*Data for the task:*
* * *

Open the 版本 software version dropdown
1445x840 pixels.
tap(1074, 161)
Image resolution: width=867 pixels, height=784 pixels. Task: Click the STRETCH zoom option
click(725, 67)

* * *

*Exercise requirements:*
Include both ends. Return the line holding "Image resolution: width=867" and all lines after it in the records above, exactly as written.

*Solved problem:*
Image resolution: width=867 pixels, height=784 pixels. Task: Click the STRETCH zoom option
click(725, 67)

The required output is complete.